- Job 1 and Job 2 serve as an introduction in prose to the saga of Job. Why is most of the book arranged in poetic form, starting with Job 3?
- In cursing the day of his birth, is Job indirectly cursing God (Job 3:3)?
- How does Job’s lament over the day of his birth compare with Jeremiah’s? Cf. Jeremiah 20:14-15?
- What is Leviathan (Job 3:8) and how does it fit into Job’s lament?
- Is Job’s anger directed at his mother? At God?
- In Job 3:9, the phrase translated “glimmerings of the dawn” is afapey shahar, literally, “the eyelids of dawn.” Do both renderings mean the same thing?
- What is the force of Job’s reference to king’s counselors, and nobles (Job 3:14-15)?

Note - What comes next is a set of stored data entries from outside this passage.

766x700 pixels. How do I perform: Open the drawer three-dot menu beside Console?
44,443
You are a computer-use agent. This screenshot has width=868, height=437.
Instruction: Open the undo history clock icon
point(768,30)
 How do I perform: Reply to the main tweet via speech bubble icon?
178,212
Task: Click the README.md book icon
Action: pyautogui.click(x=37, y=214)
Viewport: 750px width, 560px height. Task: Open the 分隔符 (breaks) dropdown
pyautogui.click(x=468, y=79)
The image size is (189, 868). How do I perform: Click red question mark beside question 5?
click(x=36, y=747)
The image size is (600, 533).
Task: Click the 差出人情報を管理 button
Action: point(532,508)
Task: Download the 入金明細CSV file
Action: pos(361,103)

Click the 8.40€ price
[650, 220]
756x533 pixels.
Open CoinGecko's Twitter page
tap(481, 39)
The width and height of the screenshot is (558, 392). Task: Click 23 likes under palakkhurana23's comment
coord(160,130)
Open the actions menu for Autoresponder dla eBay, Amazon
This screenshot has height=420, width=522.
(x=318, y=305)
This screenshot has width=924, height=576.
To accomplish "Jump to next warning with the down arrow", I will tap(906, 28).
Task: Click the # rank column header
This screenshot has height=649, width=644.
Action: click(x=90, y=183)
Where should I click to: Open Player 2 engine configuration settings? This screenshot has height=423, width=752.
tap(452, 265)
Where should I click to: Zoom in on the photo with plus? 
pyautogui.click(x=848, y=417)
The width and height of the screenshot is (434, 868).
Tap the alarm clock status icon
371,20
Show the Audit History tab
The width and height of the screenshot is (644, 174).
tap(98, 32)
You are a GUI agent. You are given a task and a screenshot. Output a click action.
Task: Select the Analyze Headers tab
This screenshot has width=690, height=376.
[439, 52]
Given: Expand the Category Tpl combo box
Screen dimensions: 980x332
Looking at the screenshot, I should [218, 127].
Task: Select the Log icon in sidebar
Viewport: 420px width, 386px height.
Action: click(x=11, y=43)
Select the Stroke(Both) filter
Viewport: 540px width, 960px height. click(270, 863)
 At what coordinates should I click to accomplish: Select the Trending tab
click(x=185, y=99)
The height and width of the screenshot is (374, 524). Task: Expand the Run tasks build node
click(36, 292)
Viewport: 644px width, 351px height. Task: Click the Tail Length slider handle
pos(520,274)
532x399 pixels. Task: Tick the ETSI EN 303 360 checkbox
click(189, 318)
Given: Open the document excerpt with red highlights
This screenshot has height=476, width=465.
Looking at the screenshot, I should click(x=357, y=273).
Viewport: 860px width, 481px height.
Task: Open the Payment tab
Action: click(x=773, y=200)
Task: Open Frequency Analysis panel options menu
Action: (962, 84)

- What is the connection between the references to the wicked, prisoners, and slaves (Job 3:17-19) and the foregoing verses?
- What age-old theological problem does Job allude to in Job 3:20-23?
- Explain the metaphorical references of bread and water in Job 3:24.
- If Job was happy and prosperous, why did he dread what has befallen him (Job 3:25)?
- Another version translates Job 3:26 in the present tense, while JPS renders the verbs in the past tense. Which version is more accurate?